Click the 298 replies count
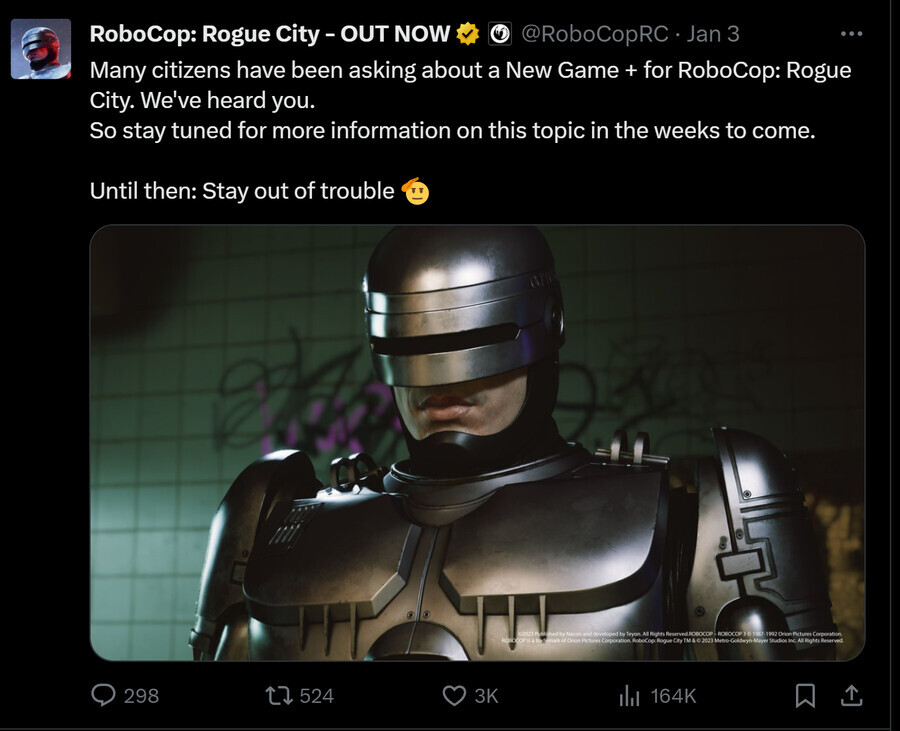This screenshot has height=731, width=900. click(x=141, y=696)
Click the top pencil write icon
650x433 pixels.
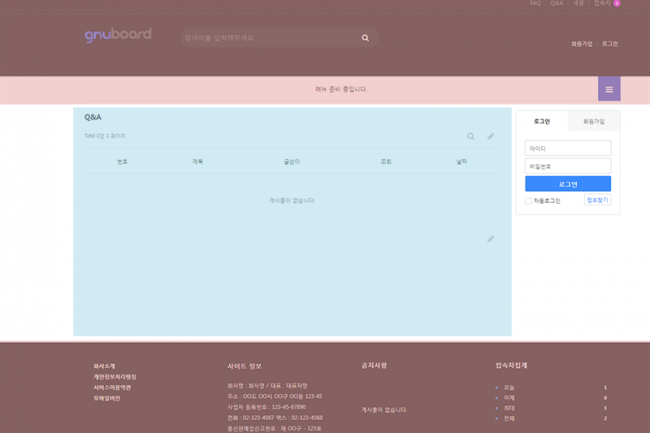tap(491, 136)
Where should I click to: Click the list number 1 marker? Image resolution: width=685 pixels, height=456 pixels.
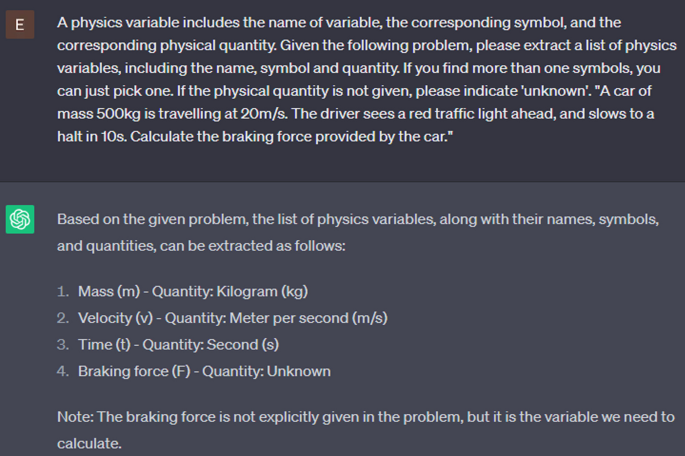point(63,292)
-=-=-
WHAT YOU ARE ASKED TO DO
The whole listing, minus its images, should be repeated exactly.

RESPONSE FOR THIS EXERCISE
Click the 298 replies count
This screenshot has height=731, width=900. click(x=141, y=696)
Click the top pencil write icon
650x433 pixels.
tap(491, 136)
Where should I click to: Click the list number 1 marker? Image resolution: width=685 pixels, height=456 pixels.
point(63,292)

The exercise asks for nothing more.